Only the lines from the top of the records below through the line containing "Task: Click From Current Slide icon" should be printed, exactly and without pictures.
..............................
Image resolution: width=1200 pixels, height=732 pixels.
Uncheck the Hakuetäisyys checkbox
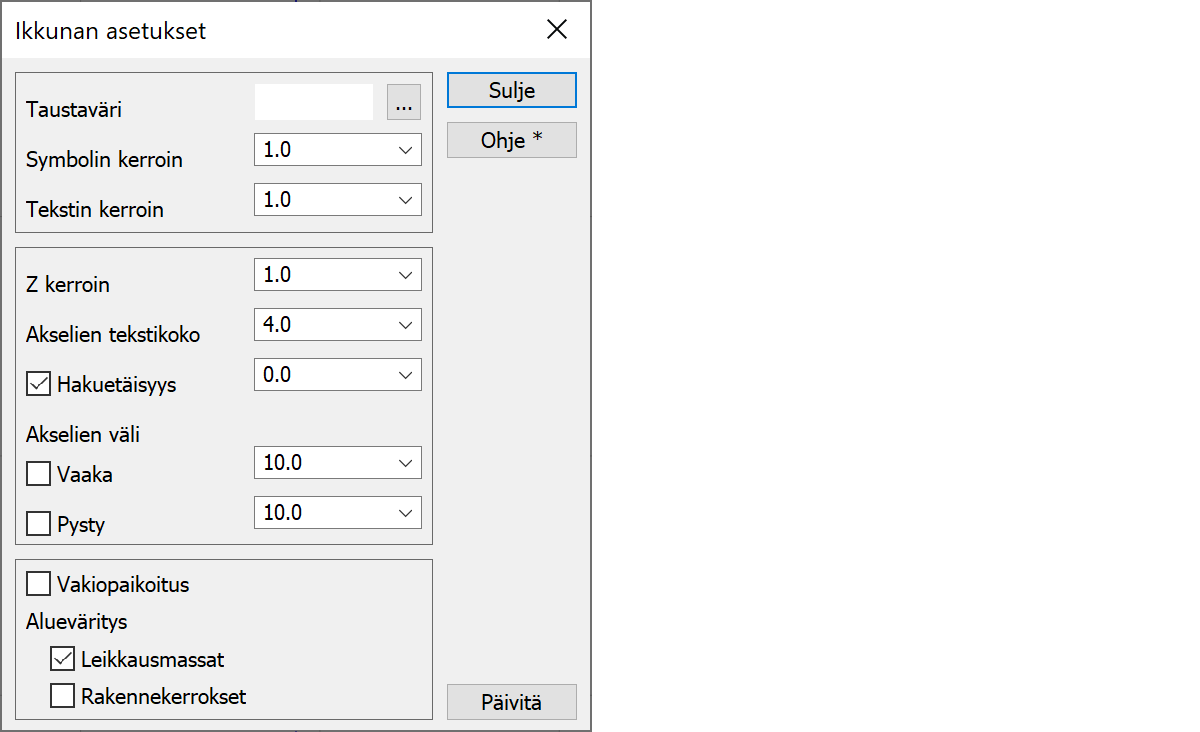coord(39,384)
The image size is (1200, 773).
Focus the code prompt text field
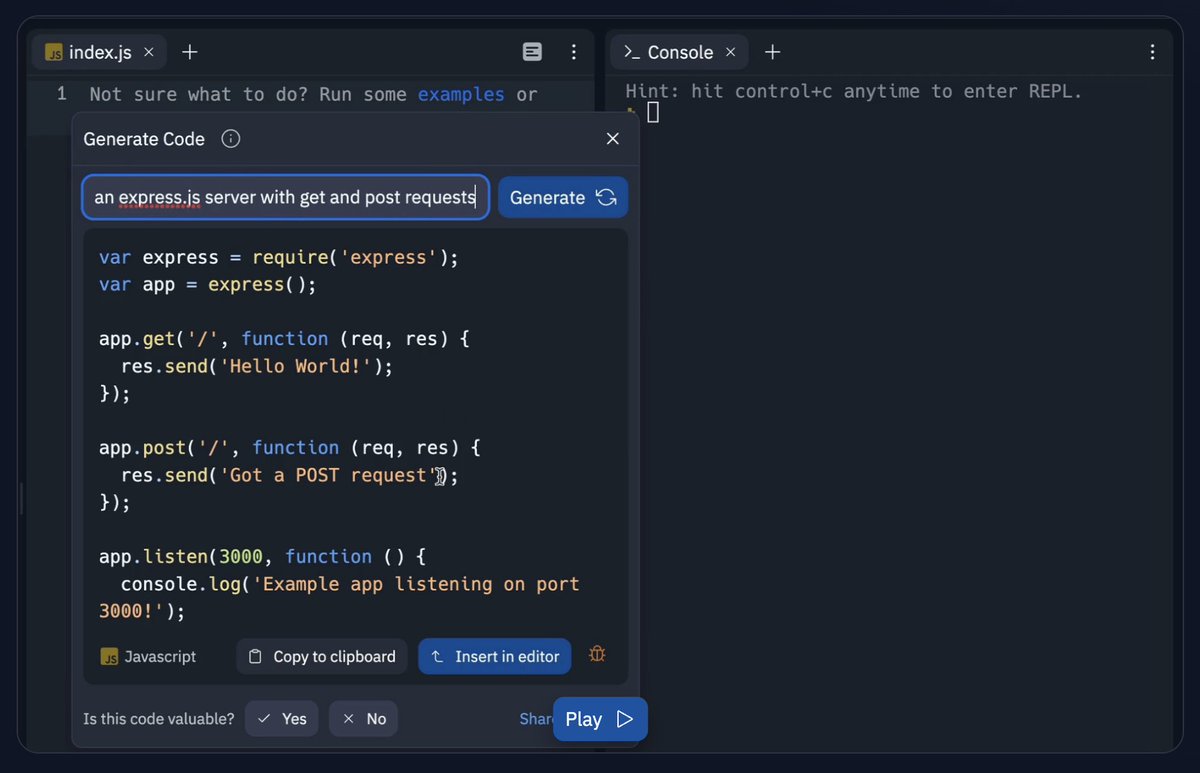(x=285, y=198)
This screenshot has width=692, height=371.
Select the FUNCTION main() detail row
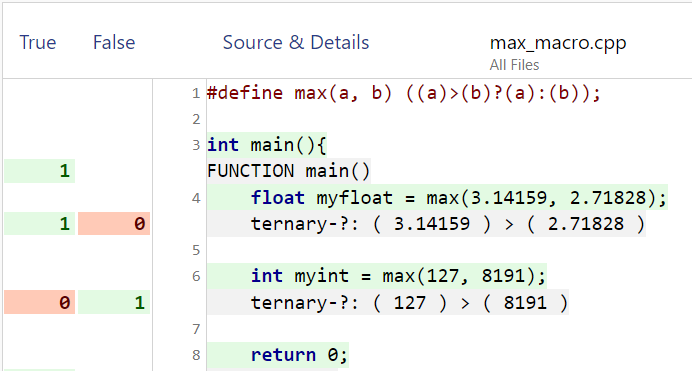click(289, 171)
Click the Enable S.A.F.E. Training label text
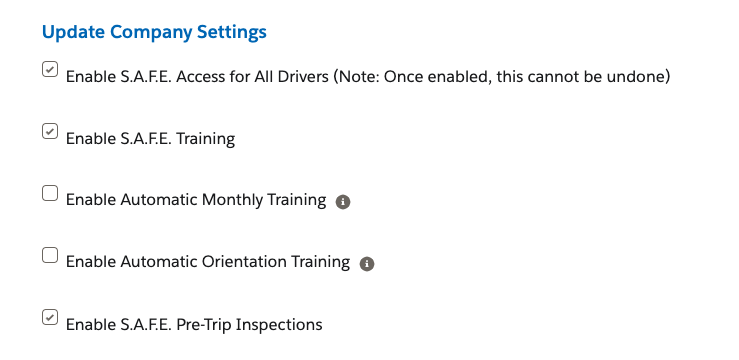Image resolution: width=739 pixels, height=360 pixels. (x=150, y=139)
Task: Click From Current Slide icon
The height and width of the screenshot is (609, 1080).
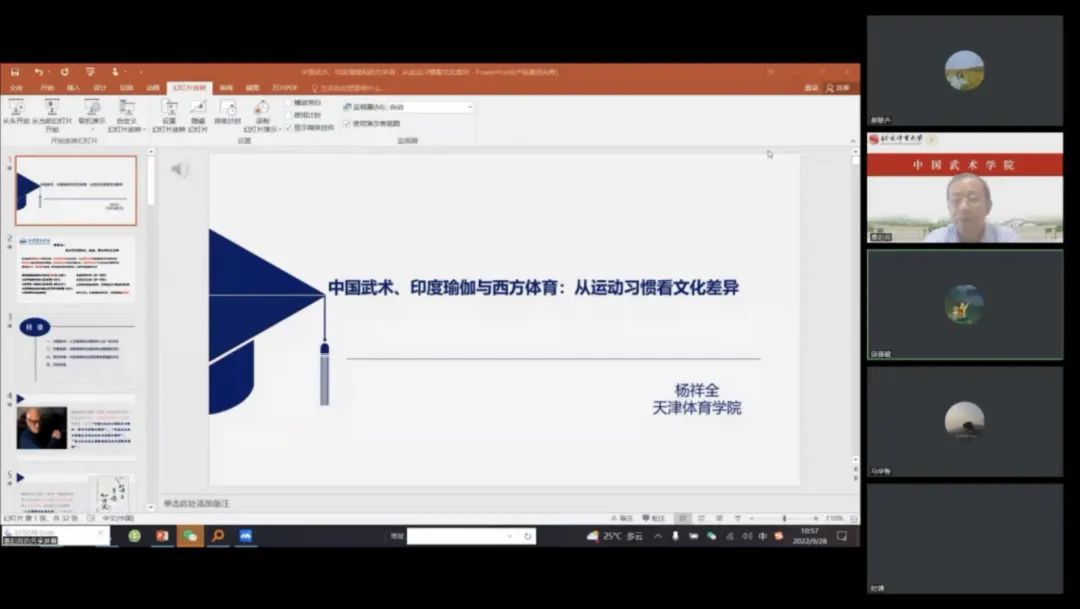Action: (x=52, y=109)
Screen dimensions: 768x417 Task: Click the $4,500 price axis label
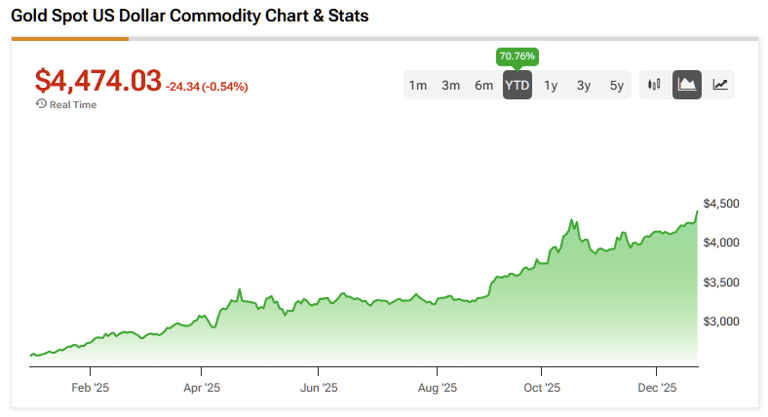point(721,204)

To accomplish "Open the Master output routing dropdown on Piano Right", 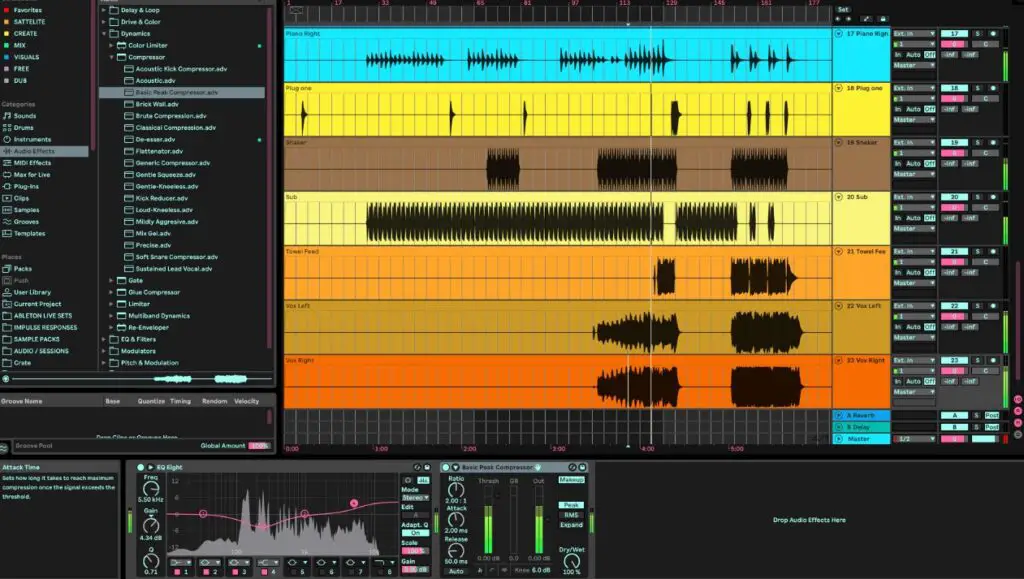I will pos(914,65).
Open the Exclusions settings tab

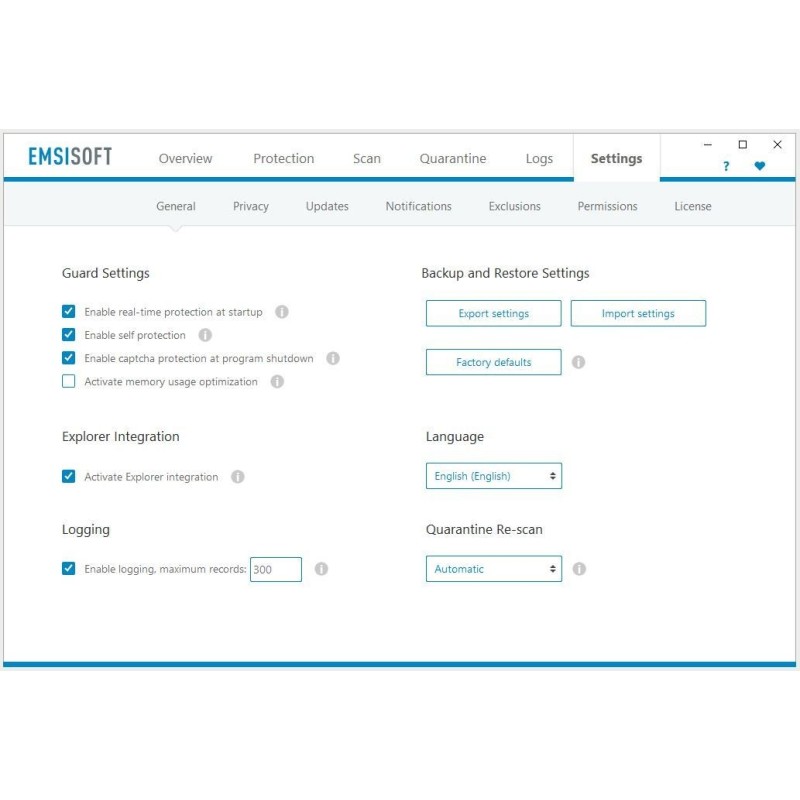[514, 206]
..............................
**Output for this task:**
Image resolution: width=1200 pixels, height=732 pixels.
Uncheck the Hakuetäisyys checkbox
coord(39,384)
The image size is (1200, 773).
Focus the code prompt text field
(x=285, y=198)
This screenshot has width=692, height=371.
Select the FUNCTION main() detail row
click(289, 171)
Click the Enable S.A.F.E. Training label text
Image resolution: width=739 pixels, height=360 pixels. (x=150, y=139)
Task: Click From Current Slide icon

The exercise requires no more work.